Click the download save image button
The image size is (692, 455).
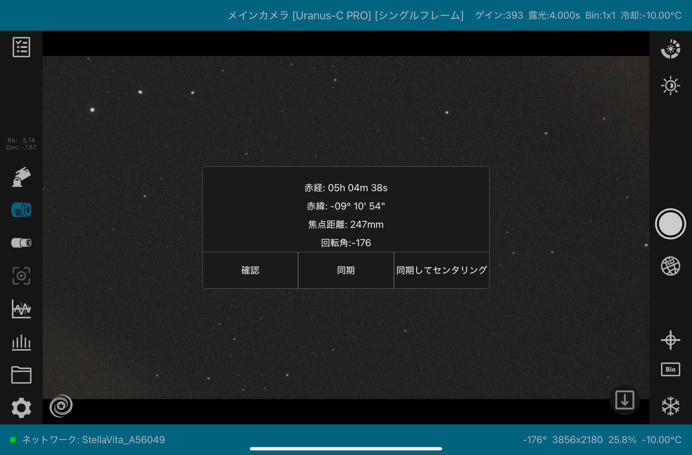(x=625, y=400)
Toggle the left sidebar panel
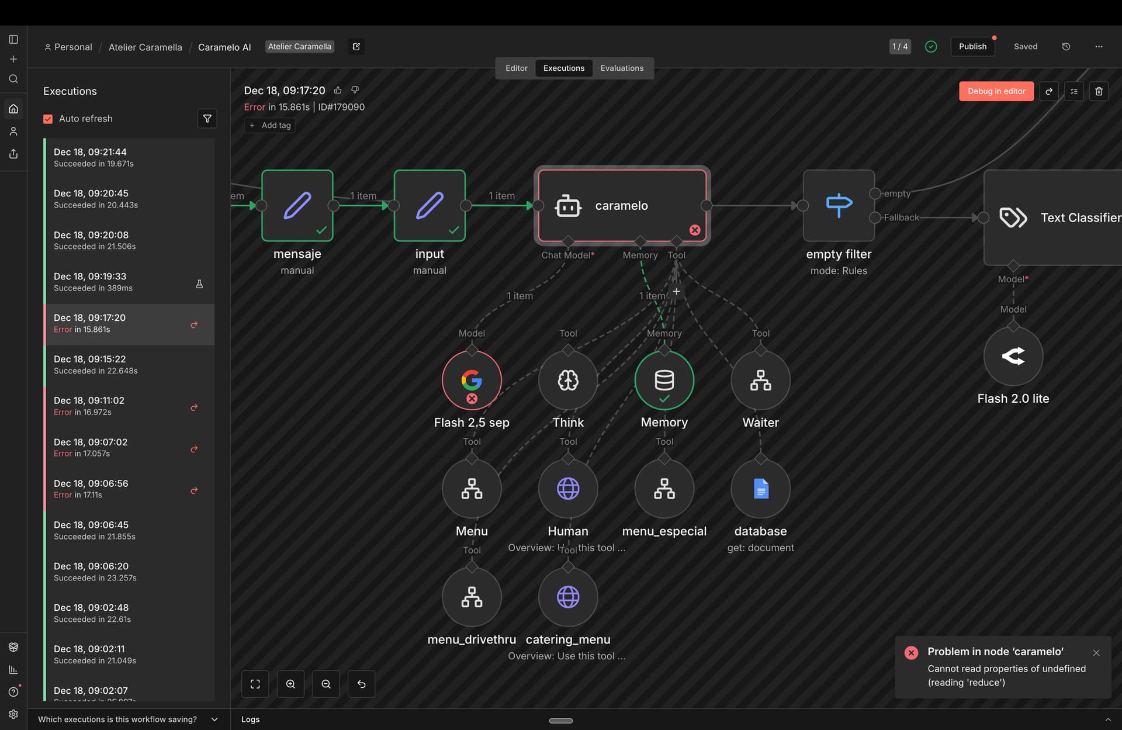Image resolution: width=1122 pixels, height=730 pixels. point(13,39)
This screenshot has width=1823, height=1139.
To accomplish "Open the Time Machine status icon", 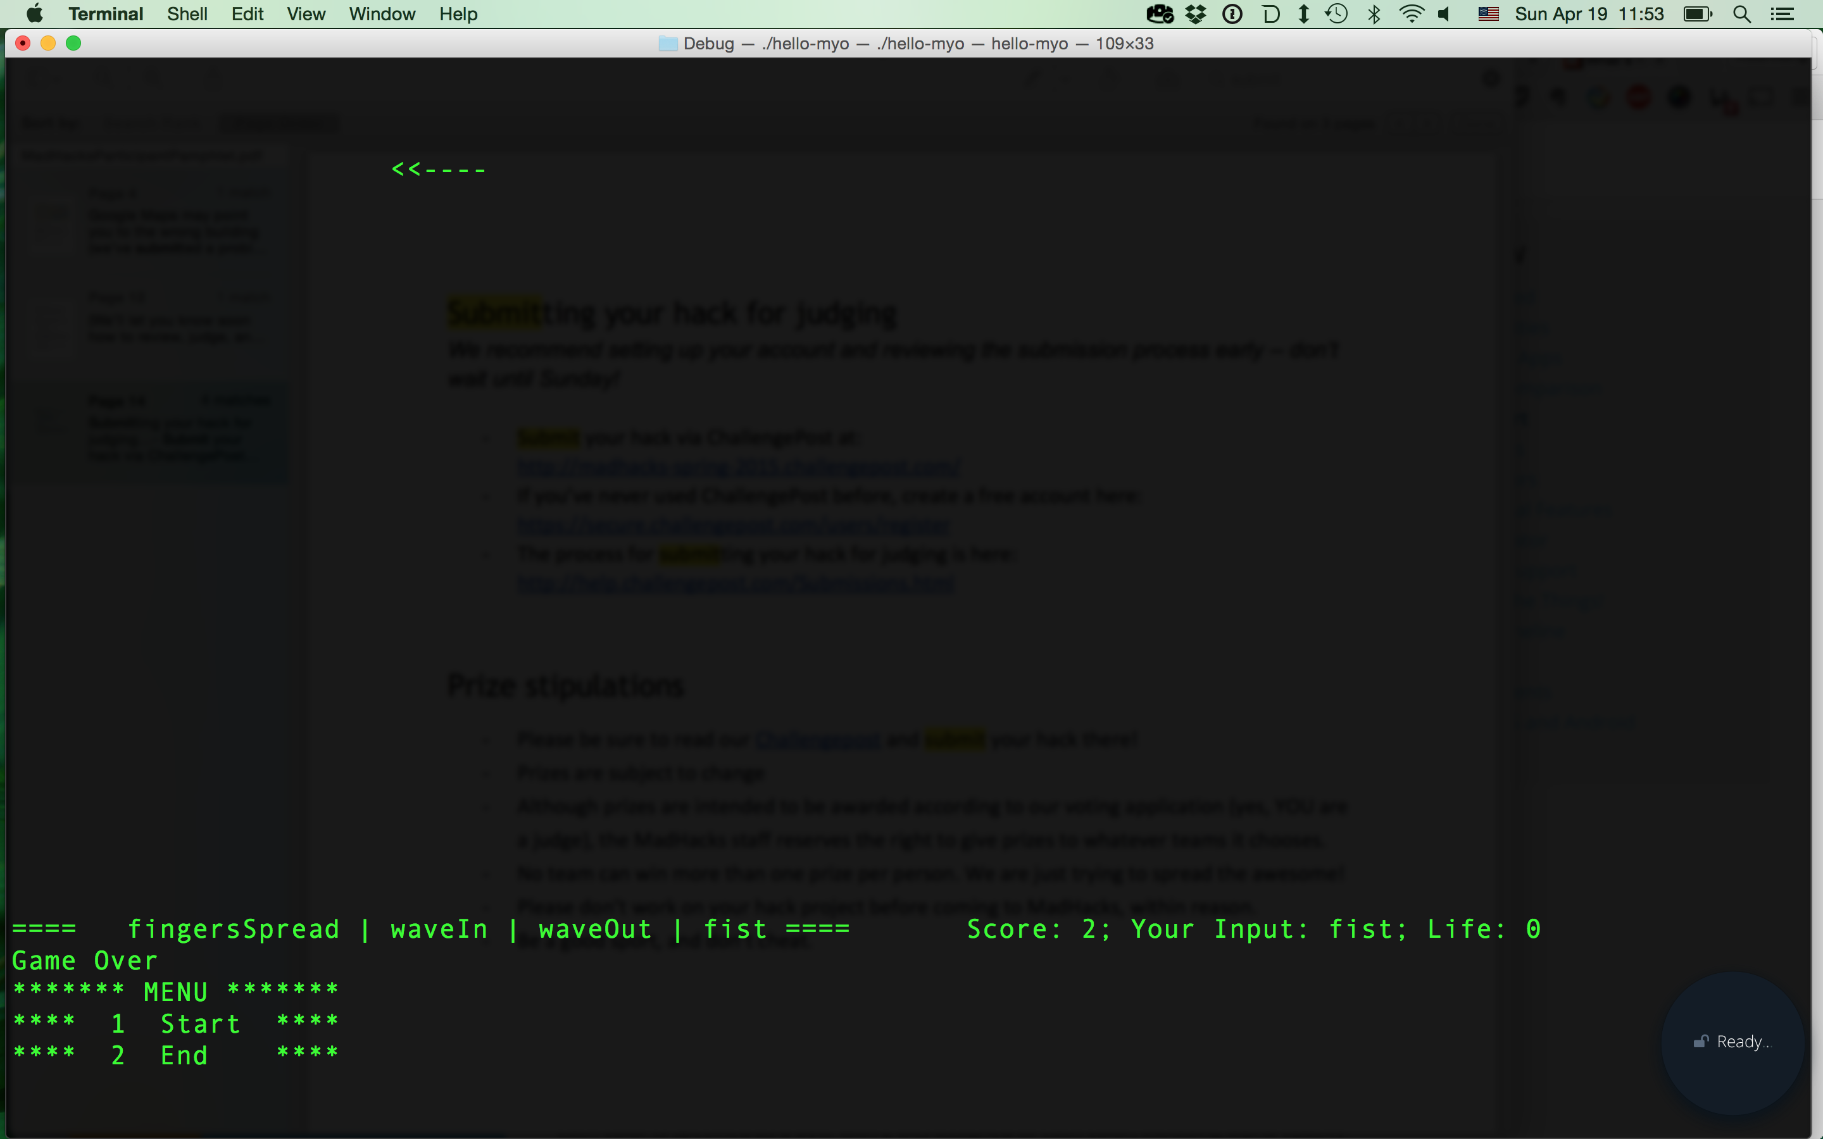I will [x=1337, y=14].
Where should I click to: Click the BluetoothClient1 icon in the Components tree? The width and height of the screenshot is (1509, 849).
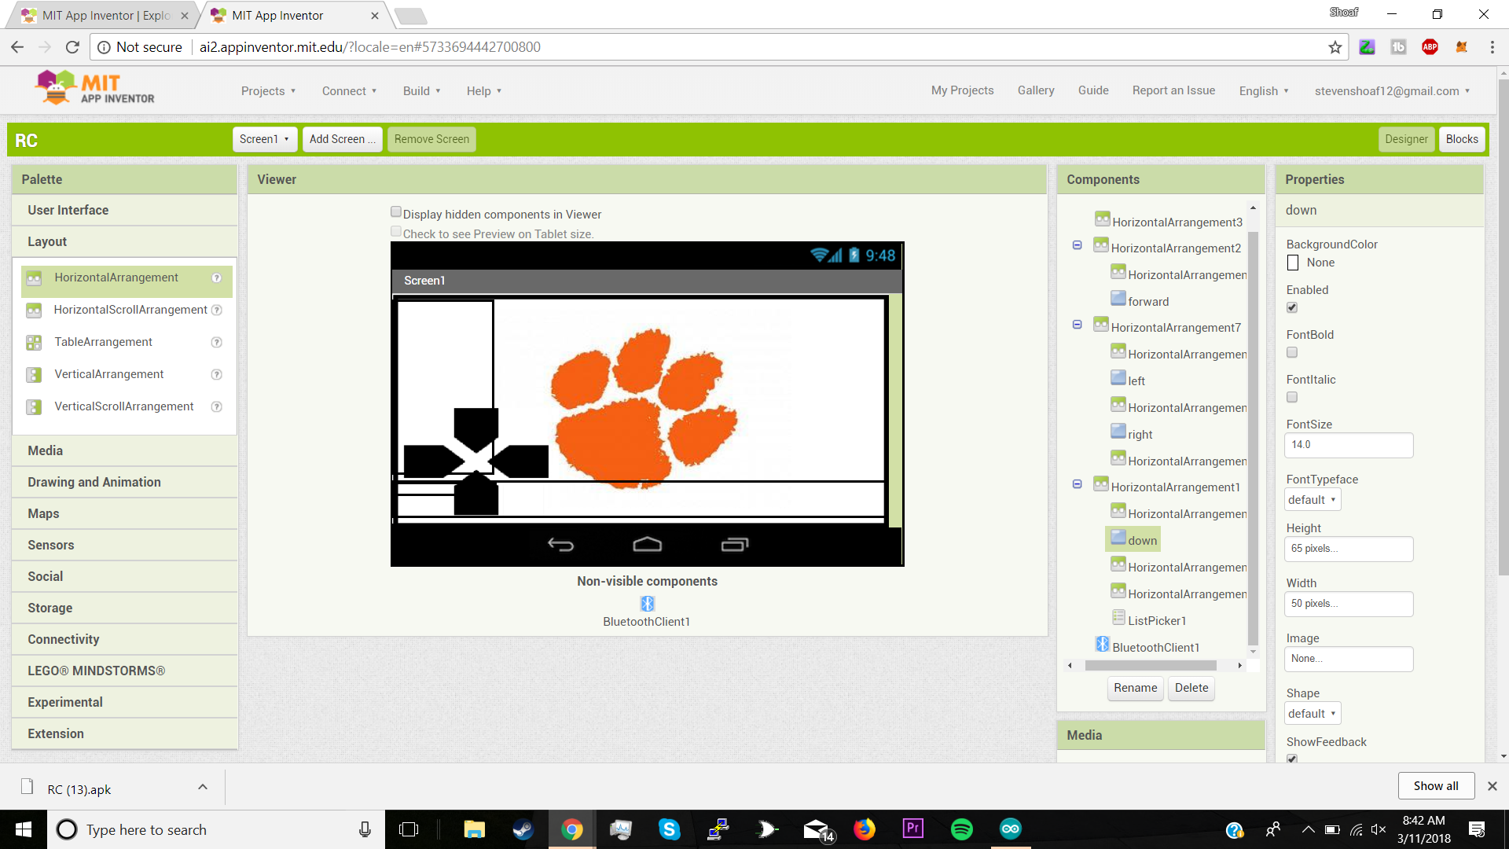1102,645
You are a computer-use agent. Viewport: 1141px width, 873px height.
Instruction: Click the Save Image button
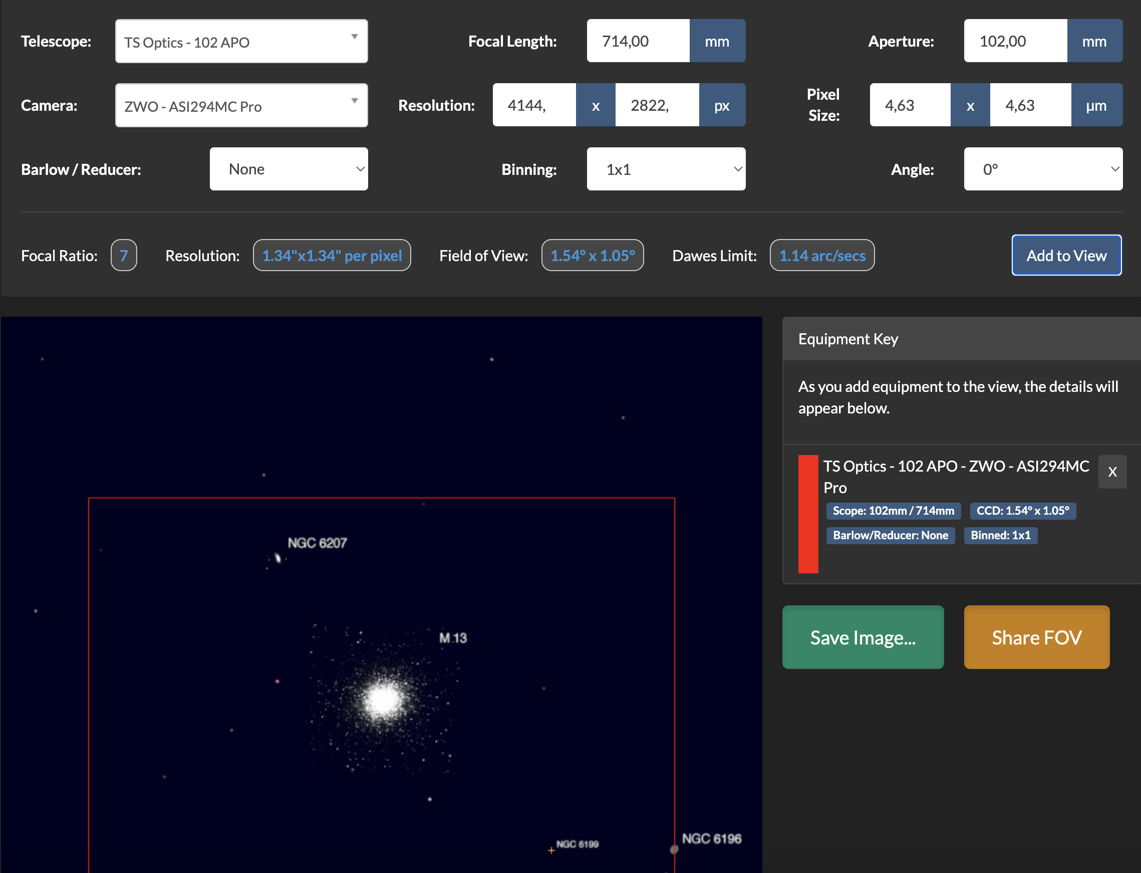[x=863, y=637]
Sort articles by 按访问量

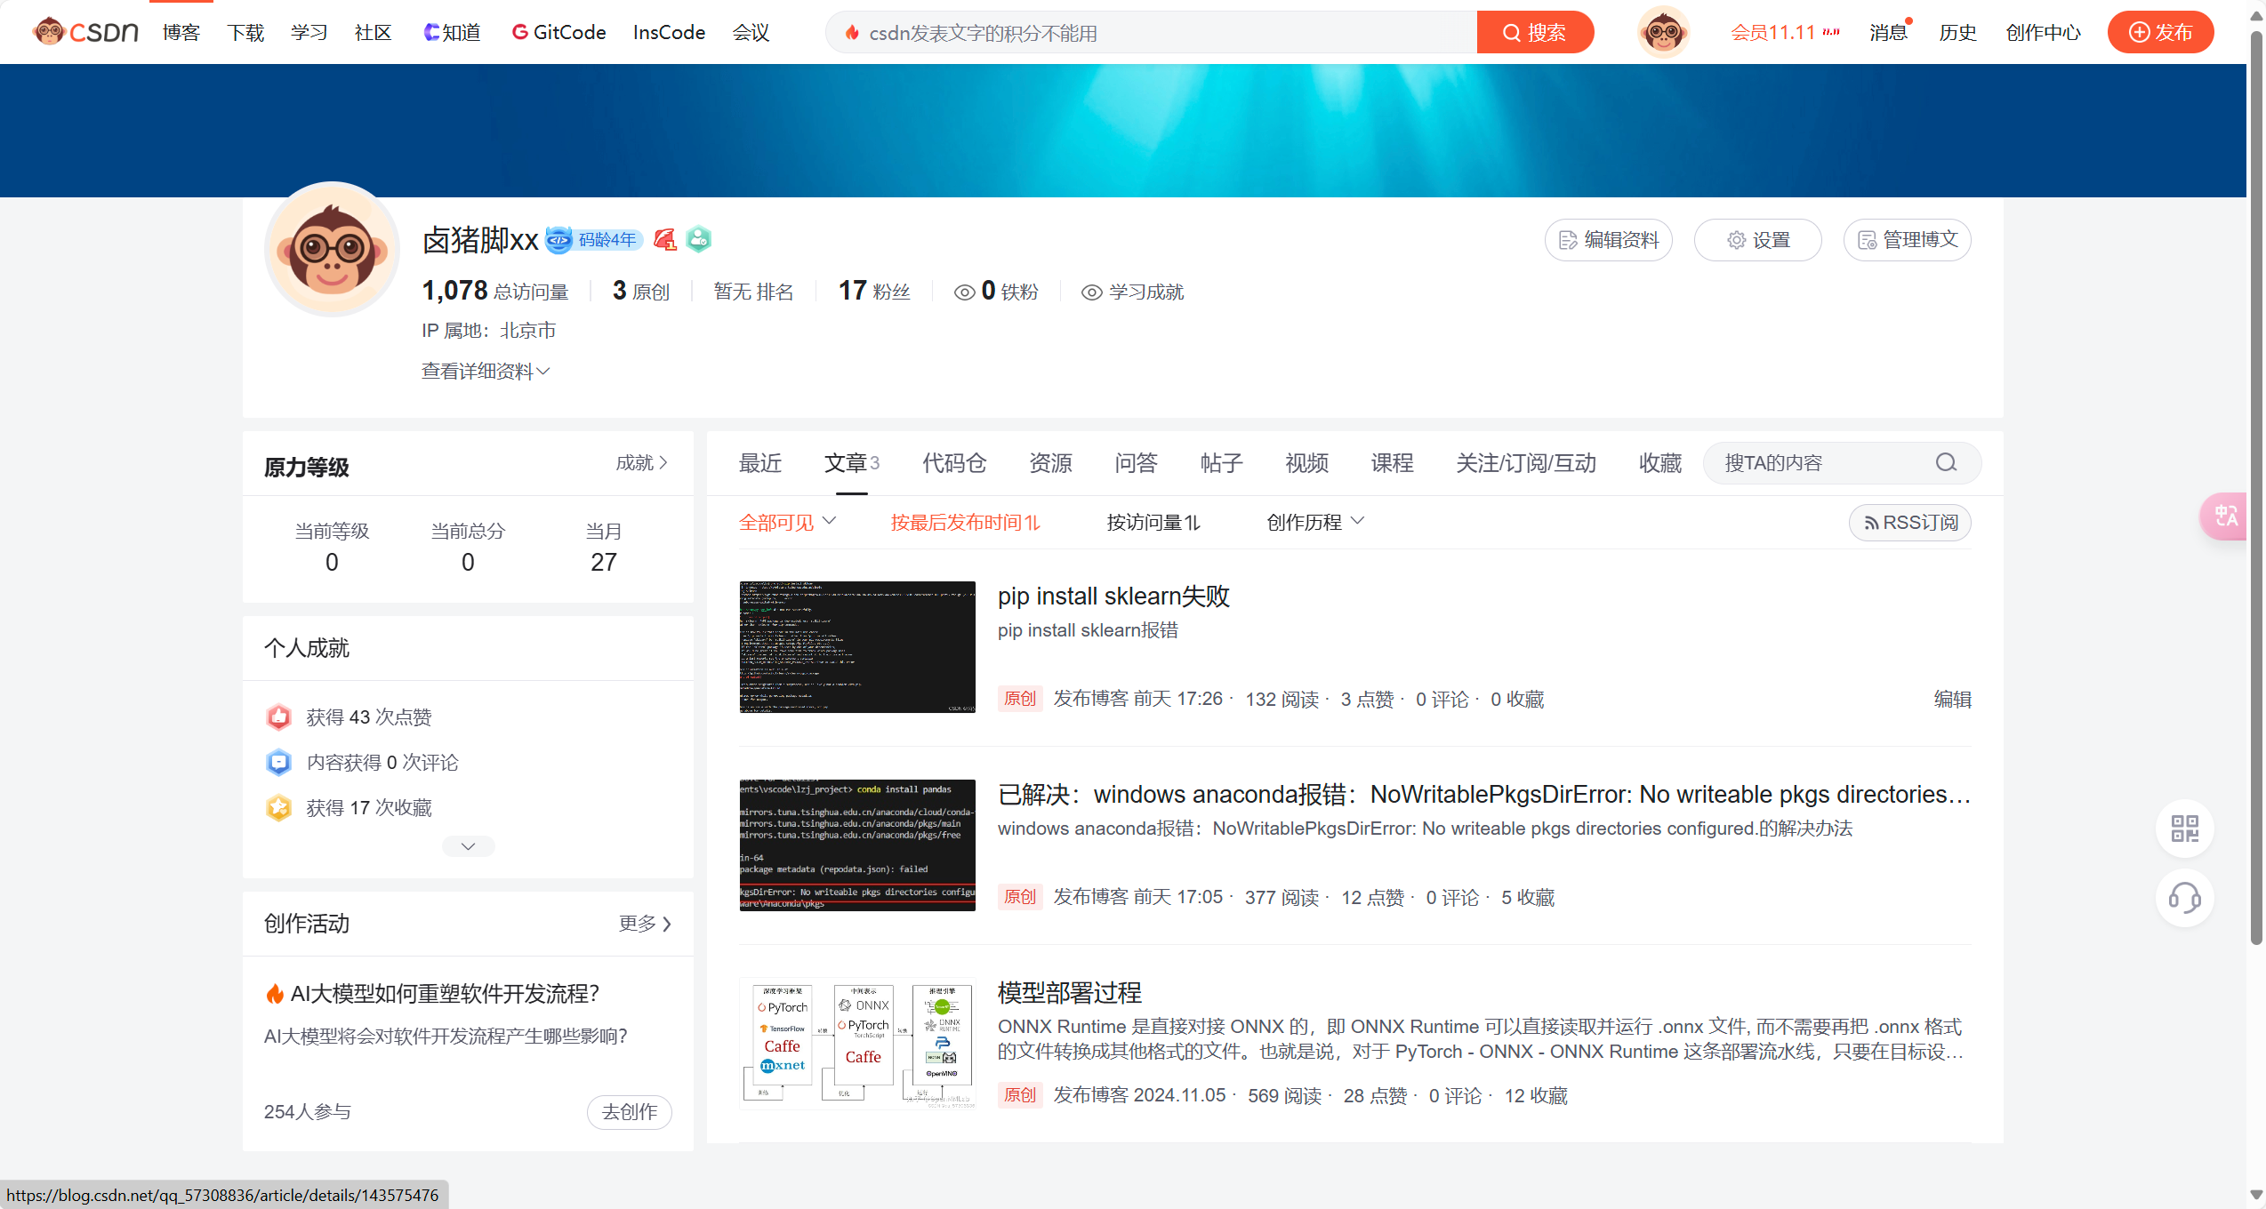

# THE PROBLEM
I would like you to set down the lines above, from the one containing "You are a computer-use" to the final line, exactly as written and without pictures.

# RESPONSE TO THE TASK
You are a computer-use agent. Viewport: 1141px width, 873px height.
Instruction: Click the Save Image button
[x=863, y=637]
Sort articles by 按访问量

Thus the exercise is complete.